|Institution:||University of Birmingham|
|Keywords:||RC1200 Sports Medicine|
|Full text PDF:||http://etheses.bham.ac.uk/6756/|
Introduction: Sympathetic nerve activity (SNA) undergoes physiological modulation by respiration but it remains unclear whether this process is altered by age and hypertension. Aims: To establish relationship between respiration and neural regulation of the cardiovascular system in aging and hypertension.

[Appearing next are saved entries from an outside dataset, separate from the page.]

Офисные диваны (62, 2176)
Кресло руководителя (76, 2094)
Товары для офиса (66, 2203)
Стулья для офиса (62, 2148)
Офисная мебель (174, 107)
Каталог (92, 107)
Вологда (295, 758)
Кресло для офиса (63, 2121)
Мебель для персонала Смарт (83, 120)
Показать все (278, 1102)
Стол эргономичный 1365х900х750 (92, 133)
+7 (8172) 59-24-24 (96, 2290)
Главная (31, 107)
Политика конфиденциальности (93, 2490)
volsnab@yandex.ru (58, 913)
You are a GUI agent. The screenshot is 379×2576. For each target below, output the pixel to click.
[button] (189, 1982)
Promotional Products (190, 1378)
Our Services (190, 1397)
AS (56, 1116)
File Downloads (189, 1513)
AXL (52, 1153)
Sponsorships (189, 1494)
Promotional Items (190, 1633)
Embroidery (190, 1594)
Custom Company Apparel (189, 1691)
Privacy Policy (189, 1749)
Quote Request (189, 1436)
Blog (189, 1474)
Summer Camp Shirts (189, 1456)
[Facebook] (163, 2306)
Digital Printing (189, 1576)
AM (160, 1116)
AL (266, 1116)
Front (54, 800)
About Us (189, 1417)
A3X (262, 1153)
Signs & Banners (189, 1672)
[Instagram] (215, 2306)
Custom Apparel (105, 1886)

Methods: Multiunit muscle SNA, BP, respiratory parameters and heart rate were recorded at rest in young and older healthy men and hypertensive patients, then repeated in hypertensive group after acute and long-term device-guided slow deep-breathing (SDB) training. Results: Muscle SNA was higher in older subjects but showed similar modulation by respiration in both age groups. In young acute SDB reduced SNA, with no effect on sympathetic and cardiac baroreflex sensitivity. The sympathoinhibition was not related to changes in baroreflex sensitivity, but it reflected increases in lung inflation afferent input and/or reduction in central respiratory-sympathetic coupling. Long-term SDB training inhibited muscle SNA in hypertensive patients and led to acute increase in heart rate variability and longer-term BP reduction. There were no changes in baroreflex sensitivity, cardiac structure/function or arterial stiffness in response to SDB training. Conclusions: The study provides new mechanistic insights into sympathetic regulatory pathways in hypertension and aging, which may help to establish anti-hypertensive strategy based on respiratory modulation.